** Source document follows **

This is the fourth workers compensation regulatory activity update for 2019/20.
Regulatory activity over the last few months has been affected by the need to respond to issues arising from the COVID-19 pandemic.
SIRA has adapted the way it engages with insurers, providers and stakeholders in the scheme in order to comply with the COVID-19 restrictions established by Government. This has enabled us to continue our compliance and enforcement program, which is key to us delivering on our strategic goals of improving customer experience and results, maintaining scheme and policy affordability and building public trust.
Our regulatory activities continue to focus on areas of highest risk to injured people, policy holders and the workers compensation scheme. We take firm and fair enforcement action as needed, based on the severity of harm or potential harm, the degree of negligence, and/or the need for deterrence.
Key compliance and enforcement activity from 1 February to 1 May 2020 is summarised below by stakeholder group.

** End of Source document **

◆ Exercises to complete ◆
[1] Answer these questions from the workers compensation update:
(a) Which workers compensation regulatory activity update for 2019/20 is this?
(b) What period does the summarized compliance and enforcement activity cover?
(c) On what grounds is enforcement action taken as needed?
[2] Extract from the workers compensation update the part that opens with the words containing "SIRA has adapted" and closes with "building public trust.".
[3] Does each statement agree with the workers compensation update? Answer yes or no, and quote the words that decide it.
(a) SIRA halted its compliance and enforcement program to comply with COVID-19 restrictions.
(b) Regulatory activities focus on areas of highest risk to injured people, policy holders and the scheme.
(c) The key activity is summarized by stakeholder group.
The data that comes next has no connection to the workers compensation update.

** The data follows **

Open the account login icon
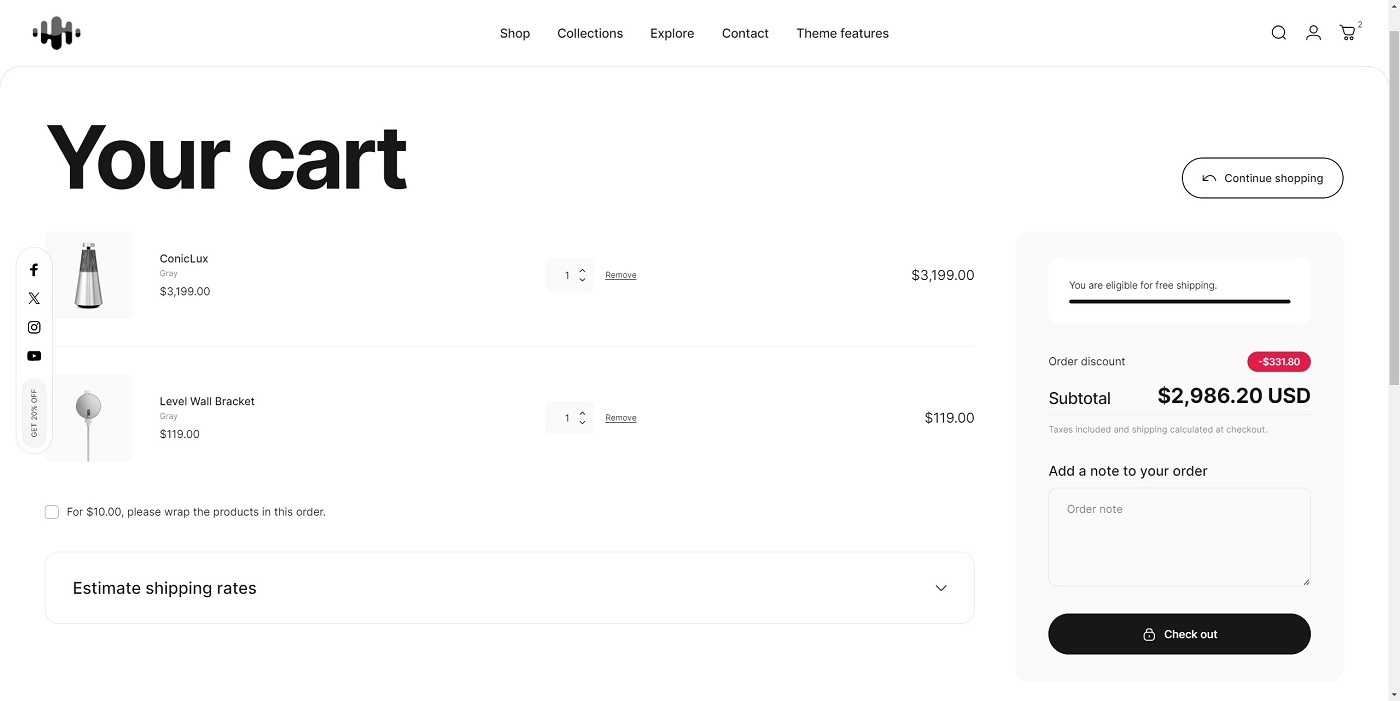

** End of The data **

◆ Your written answers ◆
[1]
(a) The fourth.
(b) 1 February to 1 May 2020.
(c) The severity of harm or potential harm, the degree of negligence, and/or the need for deterrence.

[2]
SIRA has adapted the way it engages with insurers, providers and stakeholders in the scheme in order to comply with the COVID-19 restrictions established by Government. This has enabled us to continue our compliance and enforcement program, which is key to us delivering on our strategic goals of improving customer experience and results, maintaining scheme and policy affordability and building public trust.

[3]
(a) No: "This has enabled us to continue our compliance and enforcement program"
(b) Yes: "Our regulatory activities continue to focus on areas of highest risk to injured people, policy holders and the workers compensation scheme."
(c) Yes: "is summarised below by stakeholder group"